Yes, you are 100% correct!

Is there any way we can mitigate this, ie. ensuring there's no index maintenance during this window or switching to aynschronous commit mode?

The mitigation is not with the mode that the replicas run it, it's removing that replica from the AG.

Does this pertain to my situation as described above and if so does this mean that the potential for the transaction to fill is mitigated by design?

Yes, that's what will happen if you change nothing. No, the transaction log will still fill up. Regardless of synchronous or asynchronous modes the primary must keep all log blocks that are required for the replica that is the furthest behind.

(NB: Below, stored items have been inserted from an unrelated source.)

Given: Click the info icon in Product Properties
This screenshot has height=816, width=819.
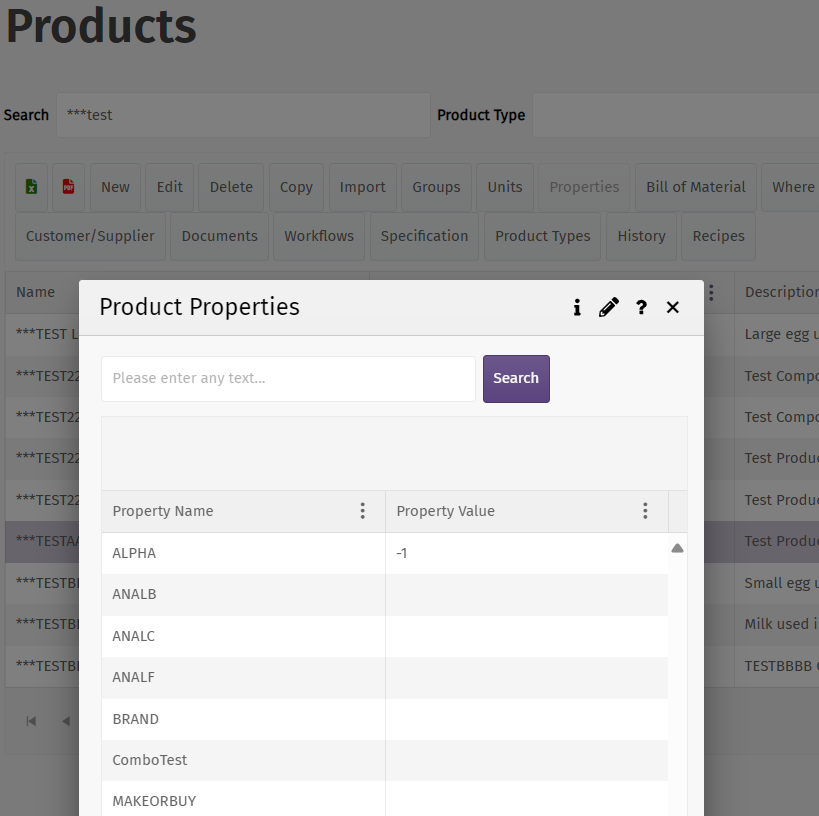Looking at the screenshot, I should pyautogui.click(x=577, y=307).
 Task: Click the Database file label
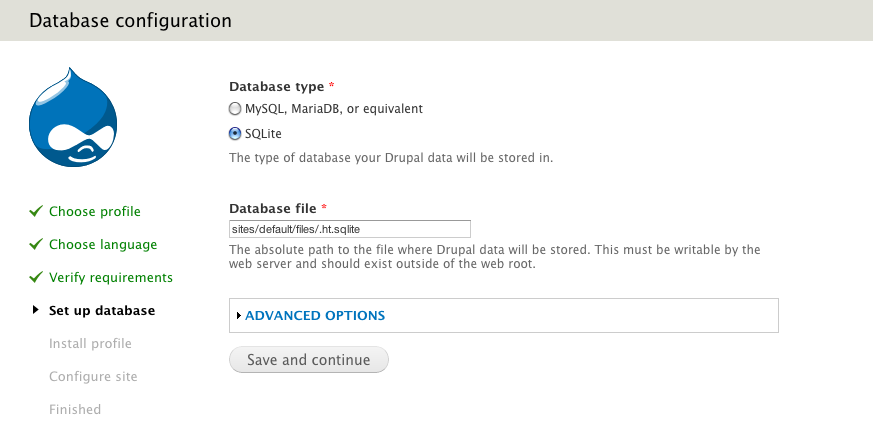273,208
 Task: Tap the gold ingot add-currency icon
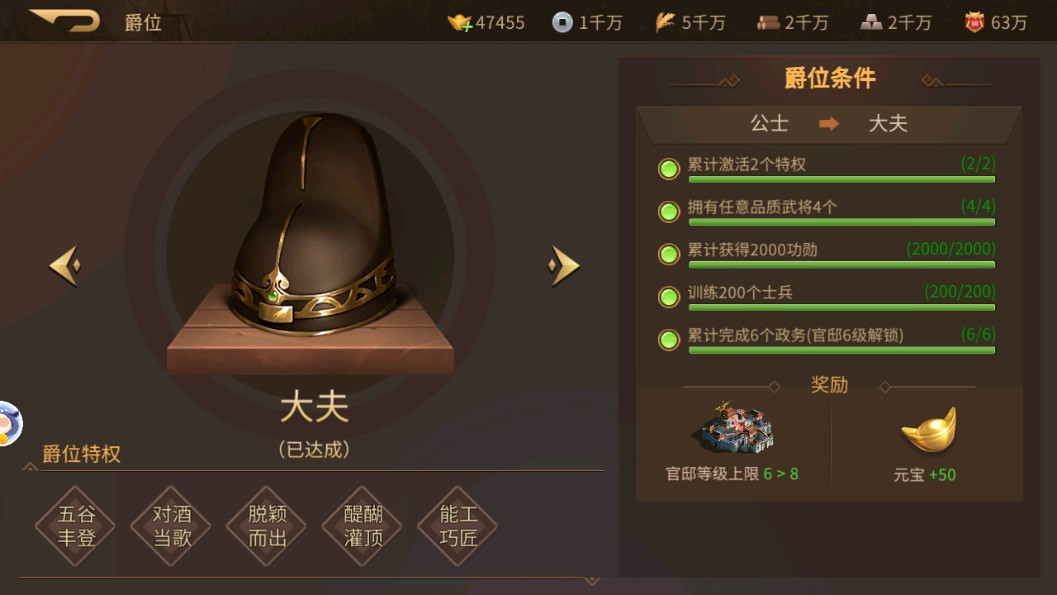pyautogui.click(x=459, y=23)
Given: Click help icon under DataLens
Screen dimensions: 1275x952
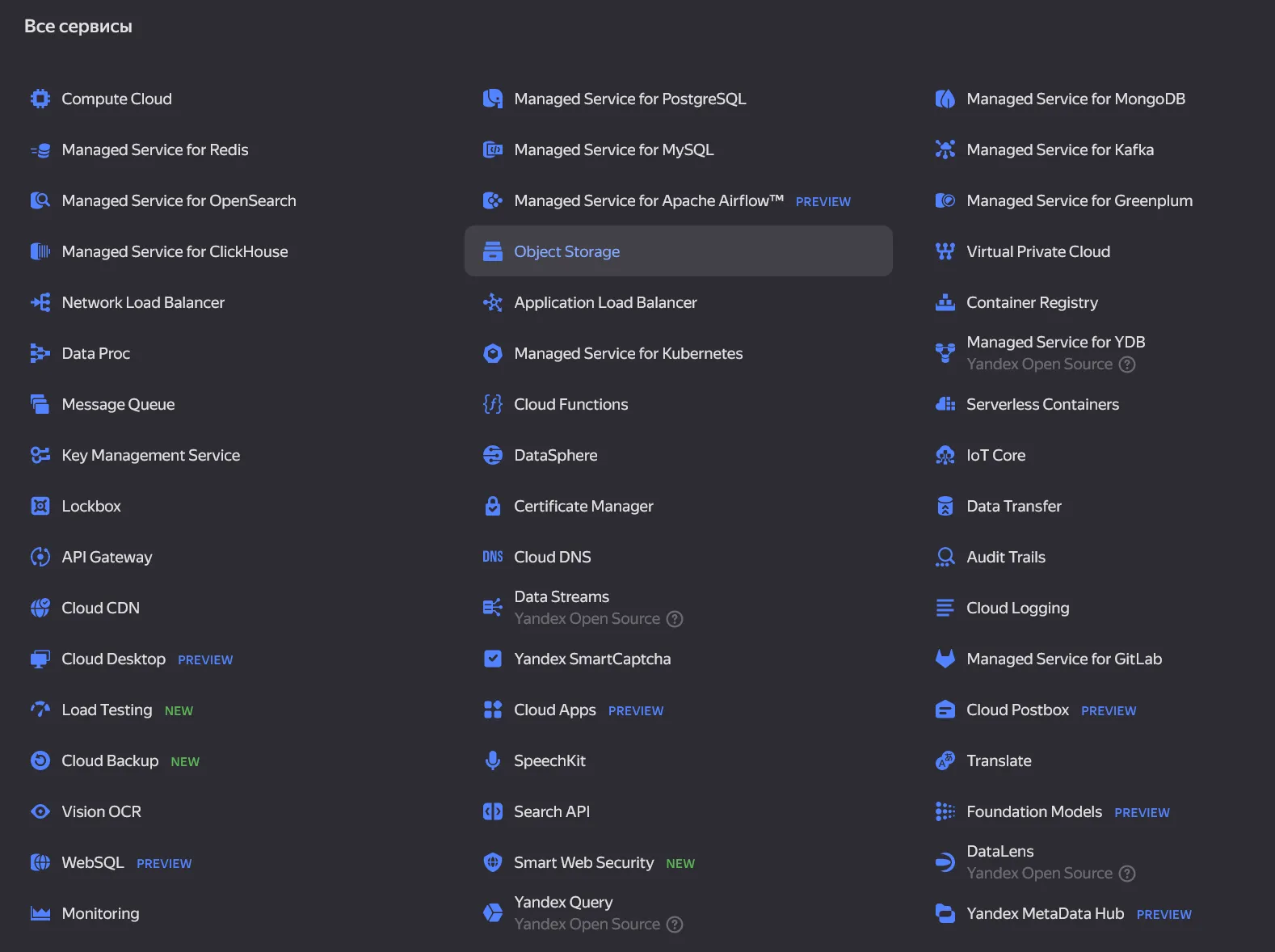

In your scenario, there are only two replicas a primary and a secondary. The secondary will be offline for a while. You've already correctly stated what will happen, the send queue will get larger as the replica is offline and stays that way. This happens no matter the mode.

The mitigation is to remove the replica that will be down for the extended period of time. This allows the primary to properly truncate the log with proper transaction log backups.

Once the secondary is back up, since it was kicked out of the AG all of the databases participating in that AG will be in a restoring state. To get back to a good steady state and bring the replica back into the AG, take the log backups that were run during the period the secondary replica was offline and apply them to the databases, leaving them in a restoring state (with no recovery). Once you get close, pause all transaction log backups on the primary and join the replica back into the AG. Resume the log backups on the primary.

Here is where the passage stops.